* _Task goal_
Exactly the lines below from the one with "1199x804 pixels. Task: Expand" up to and including the one with "the Measure ruler" make up the answer, with nothing else added.

* _Task input_
□ □ □ □ □

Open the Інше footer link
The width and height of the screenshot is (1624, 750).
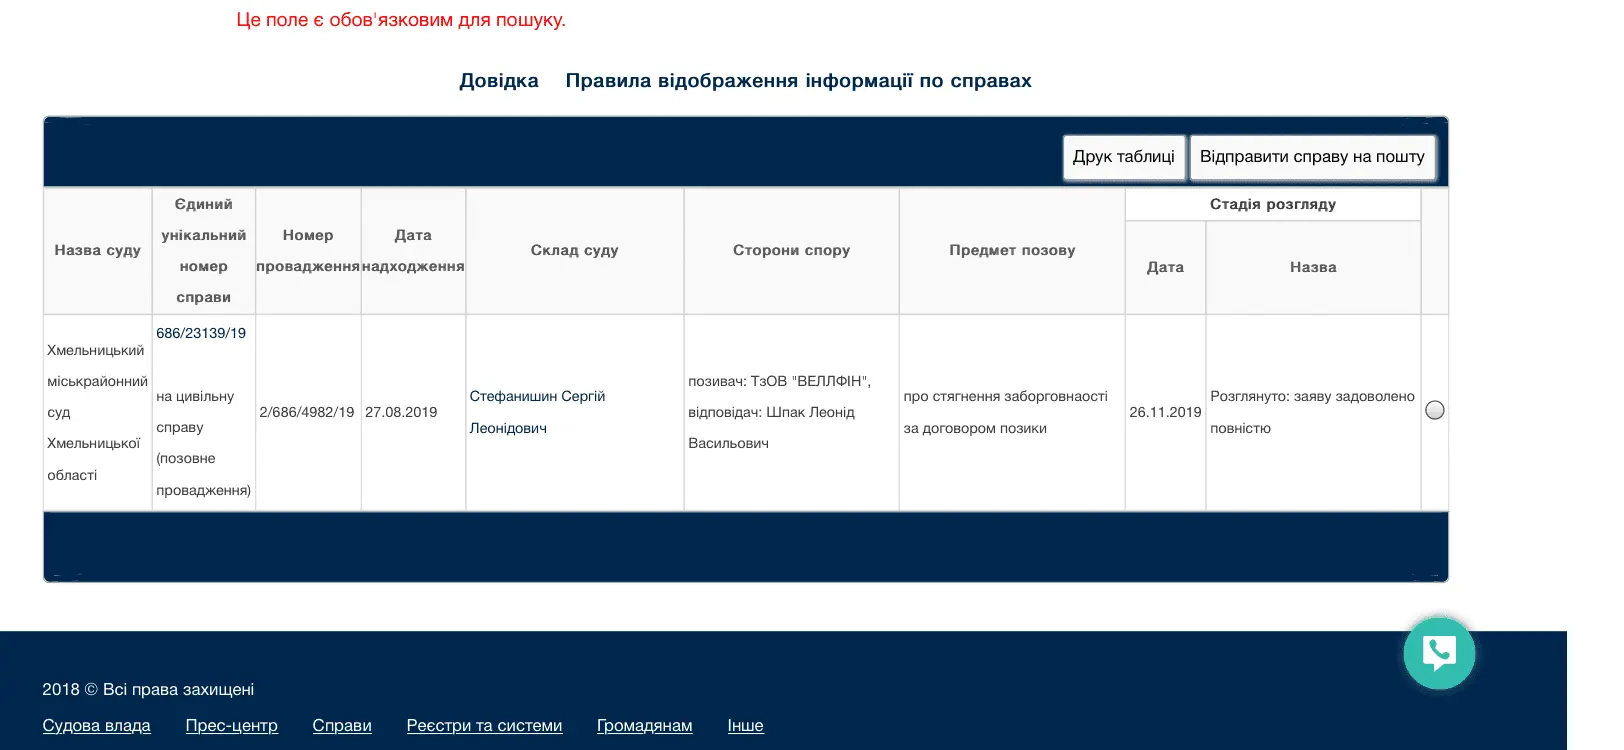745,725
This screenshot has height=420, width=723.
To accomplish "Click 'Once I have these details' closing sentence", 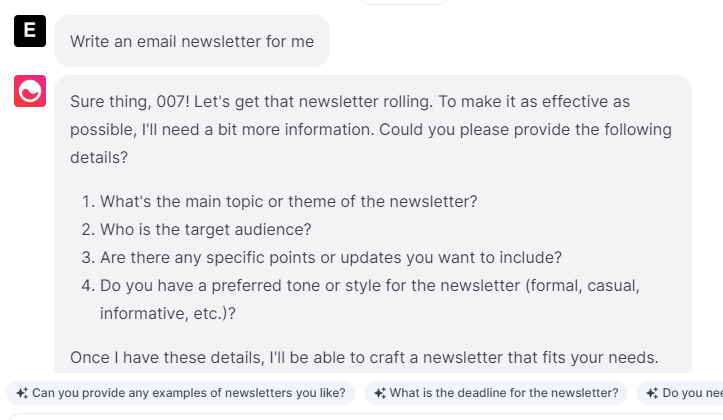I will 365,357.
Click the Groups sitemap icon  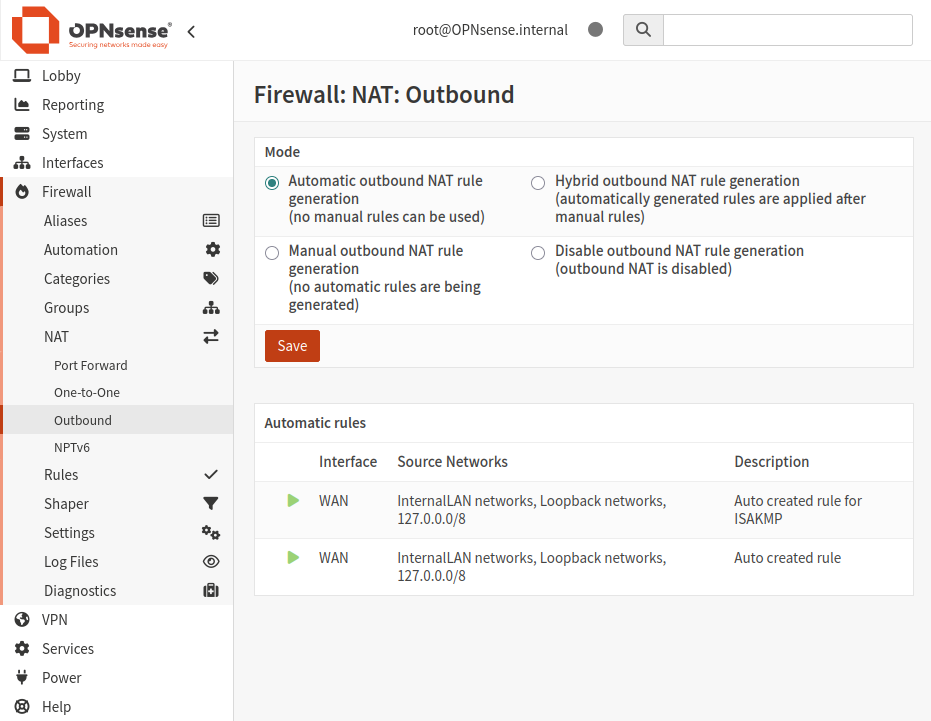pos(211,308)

□ □ □ □ □

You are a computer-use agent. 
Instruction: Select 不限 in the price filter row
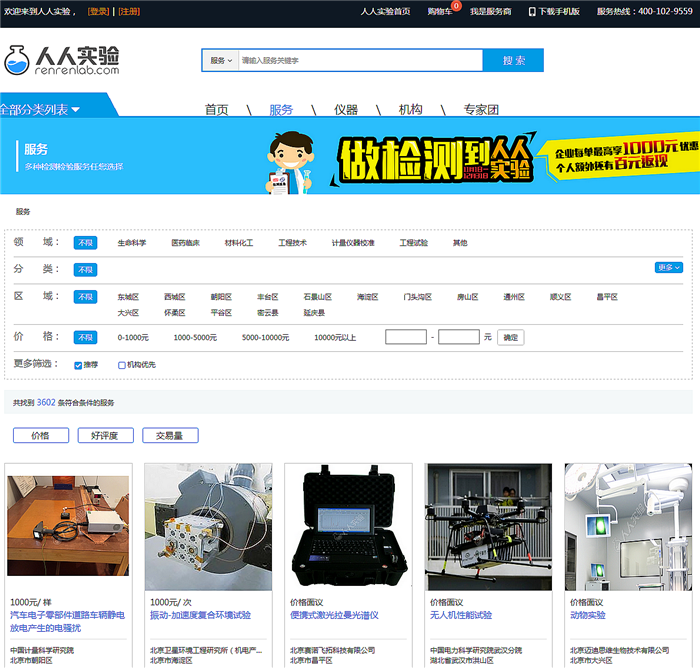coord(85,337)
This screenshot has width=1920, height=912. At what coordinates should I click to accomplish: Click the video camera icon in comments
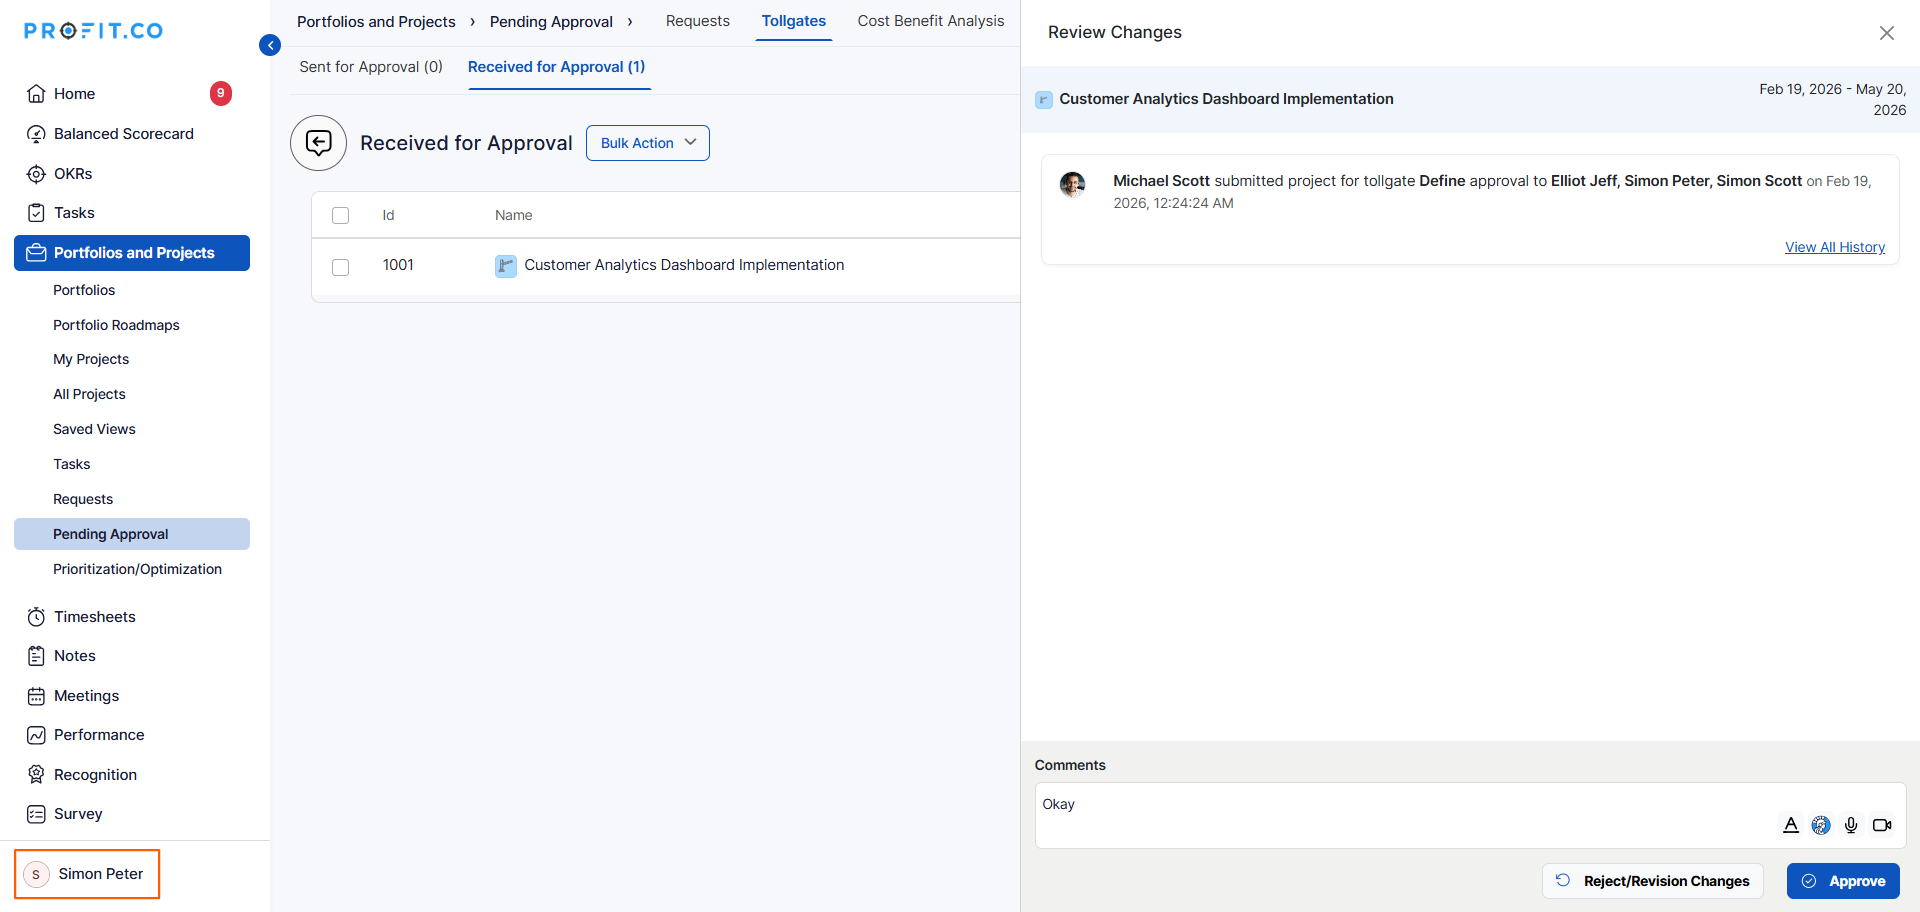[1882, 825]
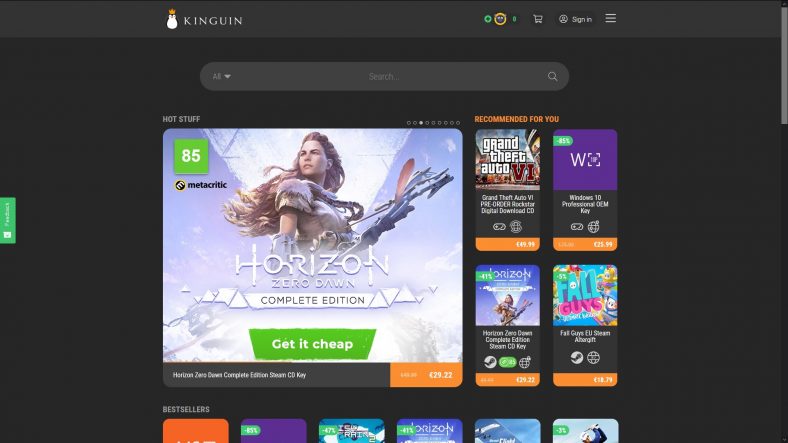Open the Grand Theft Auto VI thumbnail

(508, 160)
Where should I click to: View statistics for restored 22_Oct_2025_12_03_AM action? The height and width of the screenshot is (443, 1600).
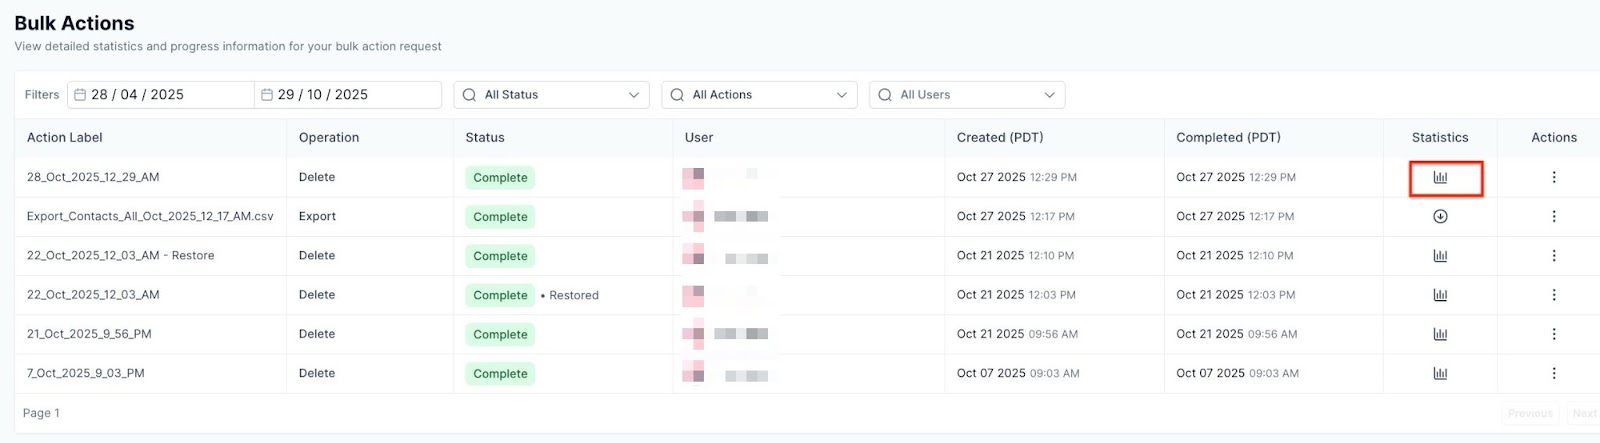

□ □ □ □ □

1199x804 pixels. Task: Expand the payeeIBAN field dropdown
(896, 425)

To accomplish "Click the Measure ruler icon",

□ □ □ □ □

* _Problem solution_
1199x804 pixels. Task: Expand the payeeIBAN field dropdown
(896, 425)

To accomplish "Click the Measure ruler icon",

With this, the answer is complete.